There are three types of addresses: main memory addresses, I/O addresses and configuration addresses (only on the PCI bus). The term "address" is sometimes used in this document to mean a contiguous range of addresses. Since addresses are given in bytes, a single address only contains one byte but I/O (and main memory) addresses need more than this. So a range of say 8 bytes is often used for I/O address while the range for main memory address allocated to a device is much larger. For a serial port (an I/O device) it's sufficient to give the starting I/O address of the device (such as 3F8) since it's well known that the range of addresses for this device is only 8 bytes. The starting address is known as the "base address".
To access both I/O and (main) memory address "spaces" the same address bus is used (the wires used for the address are shared). How does the device know whether or not an address which appears on the address bus is a memory address or I/O address? Well, there are 4 dedicated wires on the bus that convey this information and more. If a certain one of these 4 wires is asserted, it says that the CPU wants to read from an I/O address, and the main memory ignores the address on the bus. The other 3 wires serve similar purposes. In summary: Read and write wires exist for both main memory and I/O addresses (4 wires in all).

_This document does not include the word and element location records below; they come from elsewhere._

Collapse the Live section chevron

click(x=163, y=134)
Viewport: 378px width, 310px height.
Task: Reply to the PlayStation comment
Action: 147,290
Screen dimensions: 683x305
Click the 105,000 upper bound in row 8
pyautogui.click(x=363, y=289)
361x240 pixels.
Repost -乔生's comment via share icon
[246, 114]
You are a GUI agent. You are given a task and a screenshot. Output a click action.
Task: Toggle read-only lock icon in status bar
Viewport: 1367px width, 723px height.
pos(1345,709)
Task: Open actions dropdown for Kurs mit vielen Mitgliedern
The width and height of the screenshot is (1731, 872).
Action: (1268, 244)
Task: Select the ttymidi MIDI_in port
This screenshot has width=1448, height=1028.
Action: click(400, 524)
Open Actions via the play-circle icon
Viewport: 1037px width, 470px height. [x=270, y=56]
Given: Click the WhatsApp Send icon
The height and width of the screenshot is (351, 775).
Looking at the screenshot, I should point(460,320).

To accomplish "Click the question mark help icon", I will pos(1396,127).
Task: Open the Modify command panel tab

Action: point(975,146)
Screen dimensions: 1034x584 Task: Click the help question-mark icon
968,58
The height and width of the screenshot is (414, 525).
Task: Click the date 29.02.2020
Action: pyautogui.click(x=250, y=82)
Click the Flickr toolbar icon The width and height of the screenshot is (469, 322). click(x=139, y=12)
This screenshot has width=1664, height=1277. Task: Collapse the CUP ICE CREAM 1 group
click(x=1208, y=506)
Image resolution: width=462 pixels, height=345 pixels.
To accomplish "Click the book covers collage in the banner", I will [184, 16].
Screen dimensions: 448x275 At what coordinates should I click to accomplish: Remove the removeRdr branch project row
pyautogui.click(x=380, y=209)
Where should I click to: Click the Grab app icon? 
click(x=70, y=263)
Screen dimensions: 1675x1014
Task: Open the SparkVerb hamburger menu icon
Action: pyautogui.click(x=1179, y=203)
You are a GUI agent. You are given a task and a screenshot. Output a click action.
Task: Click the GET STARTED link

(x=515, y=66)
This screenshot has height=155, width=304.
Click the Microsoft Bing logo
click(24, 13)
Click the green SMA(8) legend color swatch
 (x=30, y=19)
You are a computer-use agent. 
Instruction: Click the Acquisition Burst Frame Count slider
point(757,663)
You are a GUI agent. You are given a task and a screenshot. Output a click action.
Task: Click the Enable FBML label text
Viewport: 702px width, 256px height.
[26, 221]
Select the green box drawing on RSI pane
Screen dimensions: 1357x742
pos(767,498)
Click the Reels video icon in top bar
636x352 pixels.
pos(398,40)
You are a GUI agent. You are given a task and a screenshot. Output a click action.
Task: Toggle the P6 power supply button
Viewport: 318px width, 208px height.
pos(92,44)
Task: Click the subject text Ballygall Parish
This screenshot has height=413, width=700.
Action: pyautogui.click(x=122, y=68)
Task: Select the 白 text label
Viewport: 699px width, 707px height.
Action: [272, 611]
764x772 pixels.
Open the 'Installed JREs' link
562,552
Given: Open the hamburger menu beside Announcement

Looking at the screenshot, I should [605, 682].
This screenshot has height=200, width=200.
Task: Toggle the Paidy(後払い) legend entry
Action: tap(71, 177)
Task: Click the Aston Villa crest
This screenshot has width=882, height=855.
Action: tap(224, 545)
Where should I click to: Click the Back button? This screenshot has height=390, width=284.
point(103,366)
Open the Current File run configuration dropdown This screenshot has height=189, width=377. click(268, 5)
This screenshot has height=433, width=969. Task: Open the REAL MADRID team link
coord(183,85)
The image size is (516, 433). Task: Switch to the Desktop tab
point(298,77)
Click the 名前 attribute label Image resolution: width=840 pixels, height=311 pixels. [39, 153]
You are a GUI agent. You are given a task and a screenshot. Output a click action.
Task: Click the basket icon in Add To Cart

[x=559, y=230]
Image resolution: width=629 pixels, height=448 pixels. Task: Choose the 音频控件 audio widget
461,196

Traditionally, most I/O devices used only I/O memory to communicate with the CPU. For example, the serial port does this. The device driver, running on the CPU would read and write data to/from the I/O address space and usually put this data in main memory. A faster way would be for the device to put the data directly into main memory. One way to do this is by using DMA Channels. Another way is to allocate some space in main memory to the device. This way the device reads and writes directly to main memory without having to bother with DMA. Such device normally have both an I/O address and a main memory address.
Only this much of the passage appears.